O resultado do terceiro teste feito por Jair Bolsonaro que verificou que ele continua contaminado pela covid-19 fará com que o presidente complete o mês de julho em quarentena

Rudolfo Lago

24/07/2020 5h00

O resultado do terceiro teste feito por Jair Bolsonaro que verificou que ele continua contaminado pela covid-19 fará com que o presidente complete o mês de julho em quarentena. O tipo de trabalho realizado por um presidente da República lhe permite atuar na maior parte do tempo em home office. Ele segue fazendo duas reuniões, segue tomando suas decisões, ainda que, de alguma forma, a doença o tenha obrigado a reduzir sua agenda.
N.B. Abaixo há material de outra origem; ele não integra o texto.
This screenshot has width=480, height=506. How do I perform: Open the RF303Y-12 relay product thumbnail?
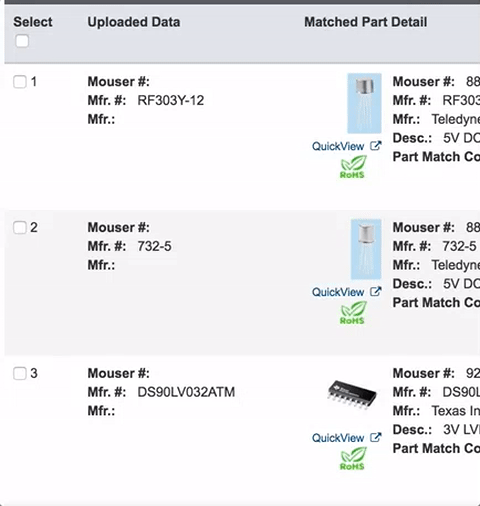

Digamos, porém, que Bolsonaro fosse um tipo de trabalhar que a pandemia tornou absolutamente fundamental. Digamos que ele fosse um motoboy. Se Bolsonaro fosse um entregador, ele estaria impossibilitado por um mês de exercer o seu ofício. E há diversas outras atividades que são impossíveis em home office: pedreiro, motorista, trocador de ônibus…

A compreensão sobre o que acontece em uma pandemia só pode se dar a partir de raciocínios e visualizações pandêmicas. É necessária uma compreensão global do que acontece. Querer transferir para o mundo a experiência individual de cada um com relação à pandemia é o caminho mais rápido para o fracasso. No caso brasileiro, tem sido o nosso maior erro. E é por isso que o caso mais grave de covid-19 existente no Brasil é, sem dúvida, o de Jair Bolsonaro.

Não importa se o organismo de Bolsonaro administra bem os sintomas da doença. Se ele consegue passear no jardim do Alvorada e levar bicadas das emas. A compreensão que precisa surgir do isolamento no palácio é que a doença – bem longe do que ocorre com uma simples “gripezinha” – obriga isolamentos. E em muitos casos isolamentos inviabilizam atividades. Que se tornam fatais para aqueles que as exercem ou que as empregam. Provocando imensa crise. Crise que só poderá ser contida se contra ela houver uma estratégia. Sem esse raciocínio, não há cloroquina que resolva o problema.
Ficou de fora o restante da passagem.